--- Extracted records Enclosed Below ---

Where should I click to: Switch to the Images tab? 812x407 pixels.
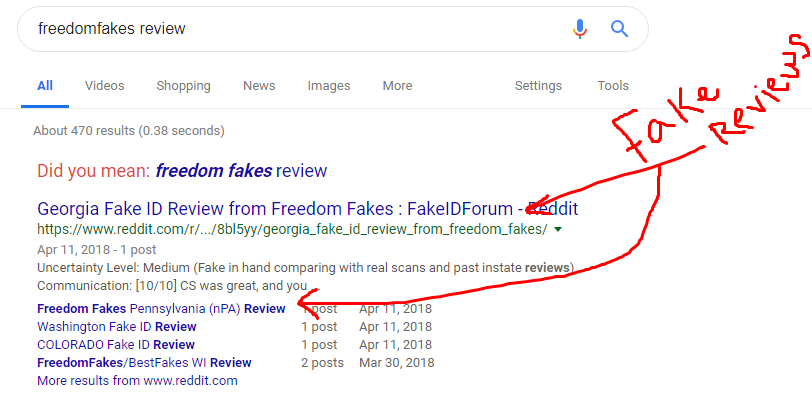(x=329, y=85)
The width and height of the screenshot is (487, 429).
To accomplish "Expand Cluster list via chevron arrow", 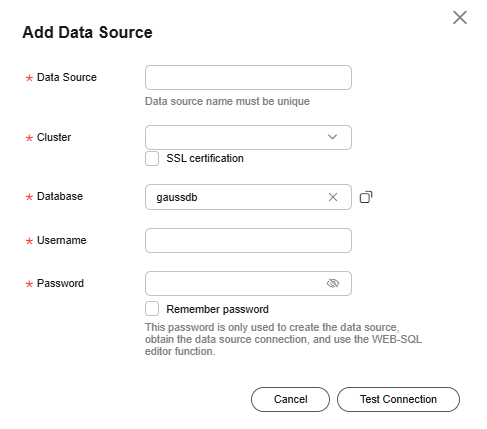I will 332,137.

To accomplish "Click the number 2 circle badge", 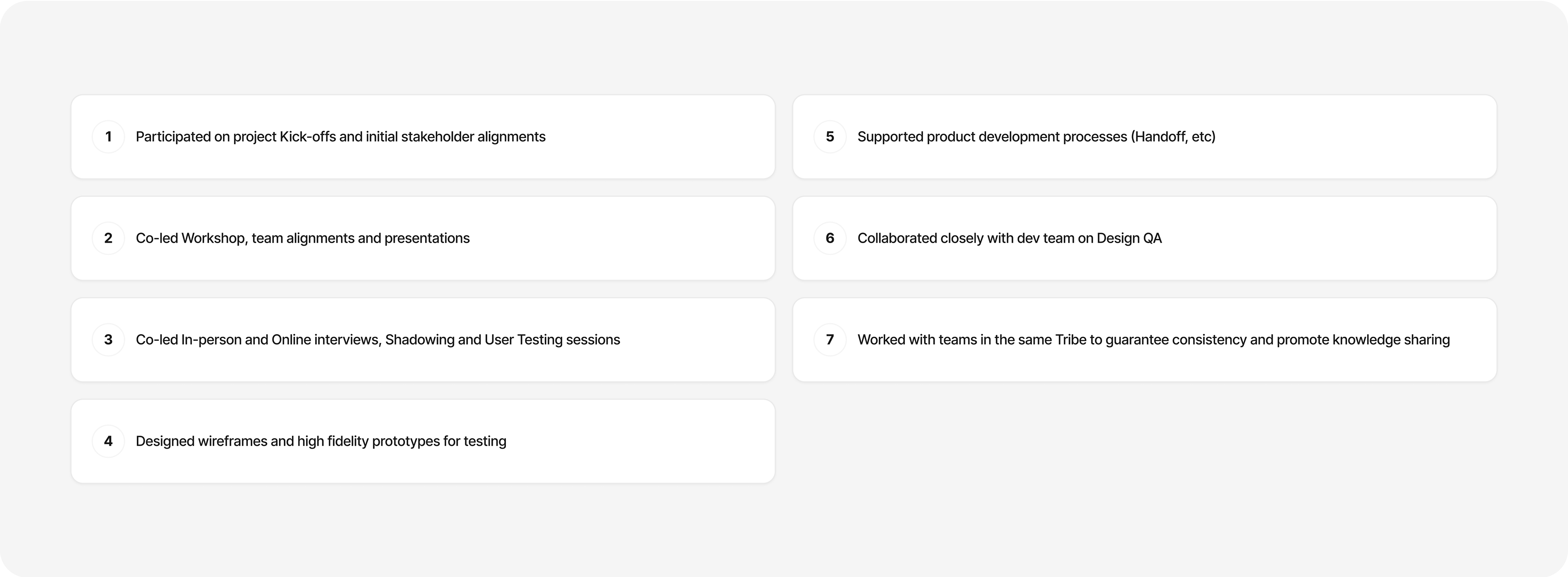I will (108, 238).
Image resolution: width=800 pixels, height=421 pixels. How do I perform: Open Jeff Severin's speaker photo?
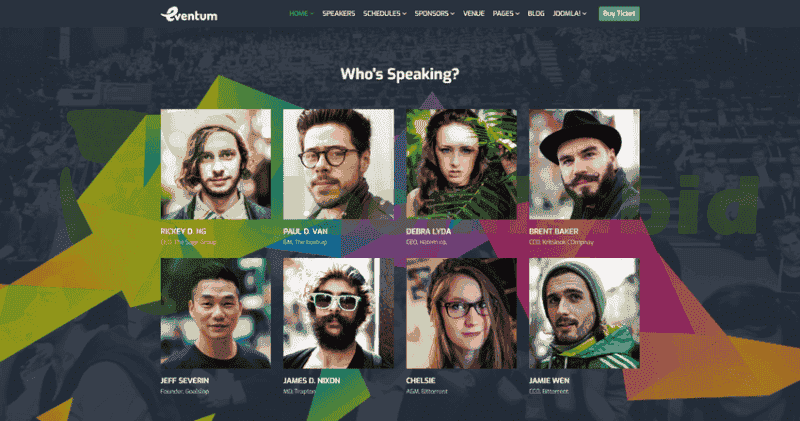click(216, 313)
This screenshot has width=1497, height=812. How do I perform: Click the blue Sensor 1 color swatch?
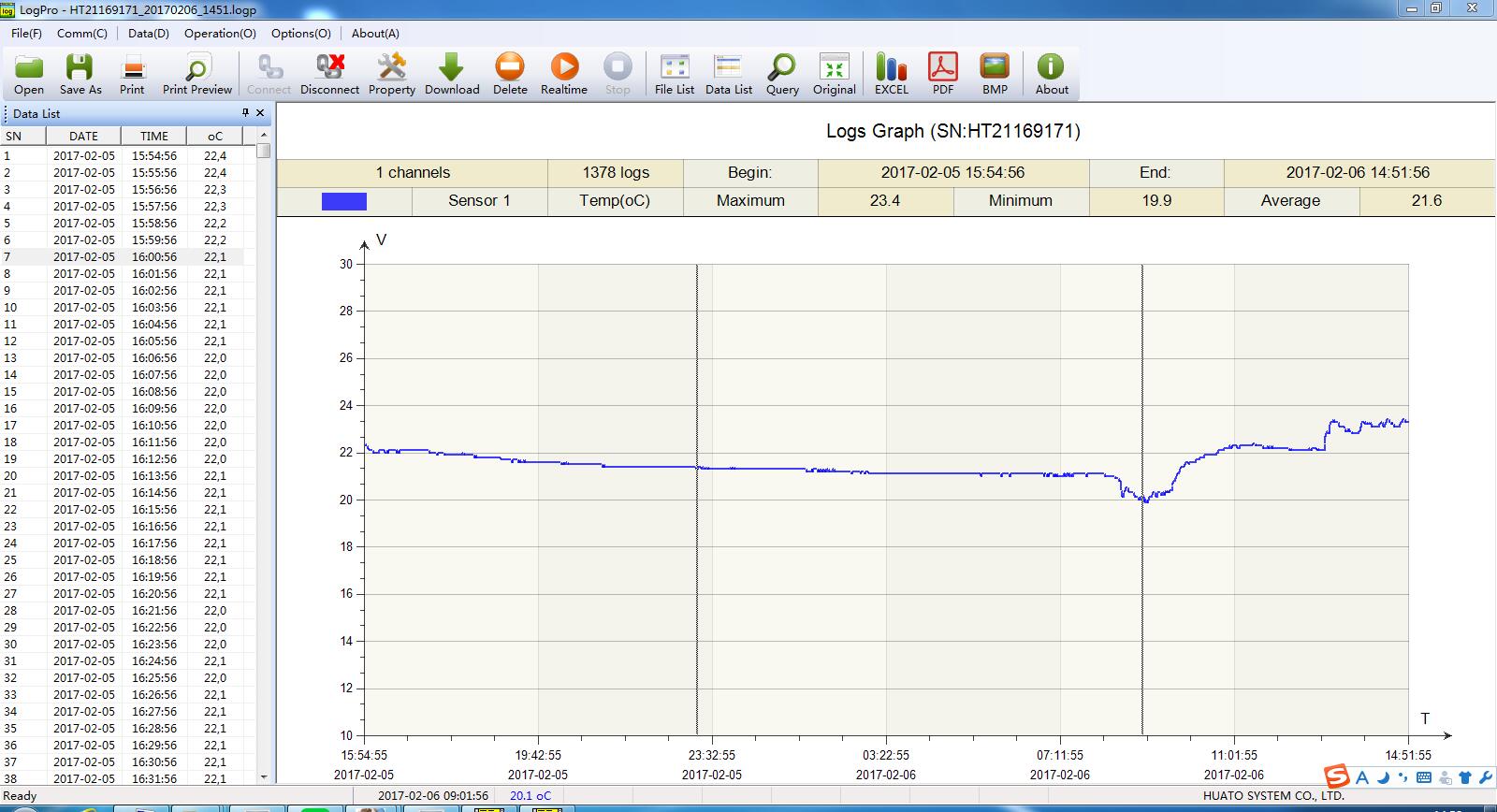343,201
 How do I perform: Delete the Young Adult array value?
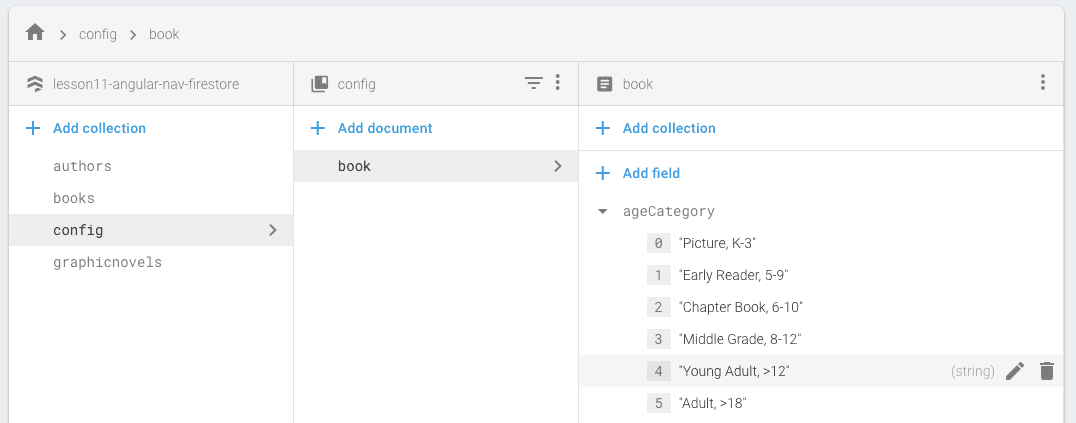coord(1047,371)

--- End of Enclosed Extracted records ---

What is needed:
Beginning with the line that contains "How do I perform: Delete", reproduce every line through the end of the records above exactly, leaving pictures out.

Answer section:
 How do I perform: Delete the Young Adult array value?
coord(1047,371)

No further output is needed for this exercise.